Deploying a Lambda with a static IP using ENIs
Step 1: Create a Lambda in a VPC
First, we need to create a Lambda in a VPC. It should be in a public subnet so that it can access the internet.
import * as cdk from 'aws-cdk-lib';
const vpc = new cdk.aws_ec2.Vpc(this, 'Vpc', {
natGateways: 0,
});
// we'll see later why we need this
const sg = new cdk.aws_ec2.SecurityGroup(this, 'SecurityGroup', { vpc });
const func = new cdk.aws_lambda_nodejs.NodejsFunction(this, 'TestFunc', {
vpc,
// cdk wants to make sure that the lambda can access the internet
allowPublicSubnet: true,
// the lambda needs to be in a public subnet
vpcSubnets: { subnets: vpc.publicSubnets },
securityGroups: [sg],
// ...
});
If your lambda already exists, make sure you move it to a public subnet.
Step 2: Extract the Elastic Network Interface ID
Now that we have a Lambda in a VPC, we need to find the ENI ID aws created automatically.
Let's try like this:
const eni = func.connections.securityGroups[0].node.defaultChild as cdk.aws_ec2.CfnNetworkInterface;
Well actually, it doesn't work. 🙀
The ENI is not created yet when the CDK is executed.
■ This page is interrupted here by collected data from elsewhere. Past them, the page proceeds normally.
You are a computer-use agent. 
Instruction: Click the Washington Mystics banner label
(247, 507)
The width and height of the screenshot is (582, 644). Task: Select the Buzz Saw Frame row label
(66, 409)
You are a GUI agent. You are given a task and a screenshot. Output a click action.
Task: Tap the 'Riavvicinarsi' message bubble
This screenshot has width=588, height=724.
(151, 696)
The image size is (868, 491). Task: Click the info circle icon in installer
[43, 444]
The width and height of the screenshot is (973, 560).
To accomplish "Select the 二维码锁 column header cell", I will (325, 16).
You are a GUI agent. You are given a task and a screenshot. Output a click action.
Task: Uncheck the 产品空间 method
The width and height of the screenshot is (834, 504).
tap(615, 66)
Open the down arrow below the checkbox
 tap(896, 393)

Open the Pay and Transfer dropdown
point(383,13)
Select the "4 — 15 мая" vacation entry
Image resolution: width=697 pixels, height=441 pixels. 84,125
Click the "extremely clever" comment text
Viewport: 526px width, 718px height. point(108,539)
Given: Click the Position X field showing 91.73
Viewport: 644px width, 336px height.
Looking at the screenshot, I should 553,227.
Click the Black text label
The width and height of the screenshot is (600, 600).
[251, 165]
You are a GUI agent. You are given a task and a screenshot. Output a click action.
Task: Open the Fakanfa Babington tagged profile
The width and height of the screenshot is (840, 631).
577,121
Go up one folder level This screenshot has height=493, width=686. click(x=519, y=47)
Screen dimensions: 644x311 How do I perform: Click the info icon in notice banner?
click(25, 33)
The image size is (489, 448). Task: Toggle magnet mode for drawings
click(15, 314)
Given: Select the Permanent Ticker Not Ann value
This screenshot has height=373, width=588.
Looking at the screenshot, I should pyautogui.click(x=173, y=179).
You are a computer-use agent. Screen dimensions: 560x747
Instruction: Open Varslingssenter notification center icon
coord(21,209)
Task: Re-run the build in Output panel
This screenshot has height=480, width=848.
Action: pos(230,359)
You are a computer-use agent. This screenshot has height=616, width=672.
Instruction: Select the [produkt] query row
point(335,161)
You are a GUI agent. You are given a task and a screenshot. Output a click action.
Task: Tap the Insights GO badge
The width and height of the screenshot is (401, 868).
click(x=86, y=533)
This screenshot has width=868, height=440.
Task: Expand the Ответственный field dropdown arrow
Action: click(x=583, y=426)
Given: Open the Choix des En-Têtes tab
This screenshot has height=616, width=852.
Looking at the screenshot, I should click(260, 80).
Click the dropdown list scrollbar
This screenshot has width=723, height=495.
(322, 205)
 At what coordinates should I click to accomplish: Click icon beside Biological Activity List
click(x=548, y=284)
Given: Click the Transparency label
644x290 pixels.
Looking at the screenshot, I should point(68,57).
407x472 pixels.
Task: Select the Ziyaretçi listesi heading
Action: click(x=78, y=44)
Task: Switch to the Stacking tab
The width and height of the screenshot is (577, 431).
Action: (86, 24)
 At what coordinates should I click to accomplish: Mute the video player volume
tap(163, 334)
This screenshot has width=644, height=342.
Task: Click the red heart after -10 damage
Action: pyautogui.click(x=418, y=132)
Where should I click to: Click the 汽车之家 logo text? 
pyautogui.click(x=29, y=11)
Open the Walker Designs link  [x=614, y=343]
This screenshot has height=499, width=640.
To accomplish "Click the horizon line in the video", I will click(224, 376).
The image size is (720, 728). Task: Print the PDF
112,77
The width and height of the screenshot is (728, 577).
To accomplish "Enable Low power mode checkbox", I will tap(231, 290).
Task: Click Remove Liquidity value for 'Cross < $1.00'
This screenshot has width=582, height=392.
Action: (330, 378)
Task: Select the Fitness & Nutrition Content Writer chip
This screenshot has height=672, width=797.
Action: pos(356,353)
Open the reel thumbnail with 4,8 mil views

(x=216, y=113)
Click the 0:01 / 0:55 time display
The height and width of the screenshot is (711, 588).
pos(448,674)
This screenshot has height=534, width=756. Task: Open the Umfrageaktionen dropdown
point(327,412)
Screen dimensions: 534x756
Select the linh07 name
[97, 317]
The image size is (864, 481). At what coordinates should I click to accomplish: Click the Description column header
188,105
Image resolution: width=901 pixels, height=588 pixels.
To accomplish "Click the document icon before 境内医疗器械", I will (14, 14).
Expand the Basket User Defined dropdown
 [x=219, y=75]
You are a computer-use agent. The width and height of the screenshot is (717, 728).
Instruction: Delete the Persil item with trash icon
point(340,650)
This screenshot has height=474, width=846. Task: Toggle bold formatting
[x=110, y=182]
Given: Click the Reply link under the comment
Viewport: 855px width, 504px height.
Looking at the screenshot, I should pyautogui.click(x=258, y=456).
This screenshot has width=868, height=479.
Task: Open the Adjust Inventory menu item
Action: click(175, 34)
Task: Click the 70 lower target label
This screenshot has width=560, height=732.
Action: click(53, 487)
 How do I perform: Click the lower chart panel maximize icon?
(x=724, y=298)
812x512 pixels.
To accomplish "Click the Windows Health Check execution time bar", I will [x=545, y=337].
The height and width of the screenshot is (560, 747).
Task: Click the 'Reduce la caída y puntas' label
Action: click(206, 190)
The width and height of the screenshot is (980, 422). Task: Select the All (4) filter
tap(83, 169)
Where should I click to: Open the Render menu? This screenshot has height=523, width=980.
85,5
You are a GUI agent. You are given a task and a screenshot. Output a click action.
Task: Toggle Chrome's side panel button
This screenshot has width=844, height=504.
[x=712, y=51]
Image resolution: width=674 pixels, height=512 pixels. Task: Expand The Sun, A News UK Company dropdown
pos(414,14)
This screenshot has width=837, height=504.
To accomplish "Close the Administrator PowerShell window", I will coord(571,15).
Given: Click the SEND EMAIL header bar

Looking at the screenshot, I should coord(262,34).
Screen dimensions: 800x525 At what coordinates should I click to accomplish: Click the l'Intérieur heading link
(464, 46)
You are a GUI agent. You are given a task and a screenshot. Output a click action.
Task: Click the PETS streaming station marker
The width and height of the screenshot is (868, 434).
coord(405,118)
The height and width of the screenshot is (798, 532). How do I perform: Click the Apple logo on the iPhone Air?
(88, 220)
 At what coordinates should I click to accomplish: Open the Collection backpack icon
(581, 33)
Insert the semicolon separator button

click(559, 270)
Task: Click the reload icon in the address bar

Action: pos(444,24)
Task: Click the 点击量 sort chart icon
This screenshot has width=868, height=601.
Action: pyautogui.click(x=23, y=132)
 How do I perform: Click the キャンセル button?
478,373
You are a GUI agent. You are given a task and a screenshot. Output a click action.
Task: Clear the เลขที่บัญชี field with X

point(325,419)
The resource is created by the AWS Cloudformation service when the lambda is deployed. We need to find a way to extract the ENI ID after the lambda has been created during the rest of the deployment.
The solution is to use a custom resource. It allows us to execute a lambda during the deployment, and fetch the ENI ID using the AWS SDK. We can do that easily using the AwsCustomResource construct.
const cr = new cdk.custom_resources.AwsCustomResource(this, 'customResource', {
onCreate: {
physicalResourceId: cdk.custom_resources.PhysicalResourceId.of(
// adds a dependency on the security group and the subnet
`${sg.securityGroupId}-${vpc.publicSubnets[0].subnetId}-CustomResource`,
),
service: 'EC2',
action: 'describeNetworkInterfaces',
parameters: {
Filters: [
{ Name: 'interface-type', Values: ['lambda'] },
{ Name: 'group-id', Values: [sg.securityGroupId] },
{ Name: 'subnet-id', Values: [vpc.publicSubnets[0].subnetId] },
],
},
},
policy: cdk.custom_resources.AwsCustomResourcePolicy.fromSdkCalls({
resources: cdk.custom_resources.AwsCustomResourcePolicy.ANY_RESOURCE,
}),
});
// adds a dependency on the lambda function
cr.node.addDependency(func);
// we can now extract the ENI ID
const eniId = cr.getResponseField('NetworkInterfaces.0.NetworkInterfaceId');
In the snippet above we are calling describeNetworkInterfaces function of the AWS SDK. We only keep the ENIs attached to a Lambda, in my security group and my public subnet. Adding our lambda as a dependency ensures that the custom resource is executed after the lambda is created.
Step 3: Attach an Elastic IP to the ENI - (the easiest one)
Now that we have the ENI ID, we can attach an Elastic IP to it:
// const eniId = cr.getResponseField("NetworkInterfaces.0.NetworkInterfaceId");
const eip = new cdk.aws_ec2.CfnEIP(subnet, "EIP", { domain: "vpc" });
new cdk.aws_ec2.CfnEIPAssociation(this, "EIPAssociation", {
networkInterfaceId: eniId
allocationId: eip.attrAllocationId,
});
Step 4: Let's put it all together
We now have all the pieces we need to create a lambda with a static IP. We were able to do it for a single subnet, we just need to repeat the process for all the public subnets our lambda needs to be in.
You can find the full code here.
Key takeaways
We can use attach a static IP to a Lambda for FREE using ENIs 💸
We can use the AwsCustomResource construct to perform AWS SDK calls during the deployment
Make sure you enjoy your free static IP while it lasts. Elastic IPs will cost $3/month as of January 2024.
Although this is great for reducing your costs, you should not use it for production environments. AWS might change the way they manage ENIs in the future and break your infrastructure. Furthermore, if you're Lambda is not used in a while AWS will delete the ENI. To avoid this you can setup a cron job to keep the ENI.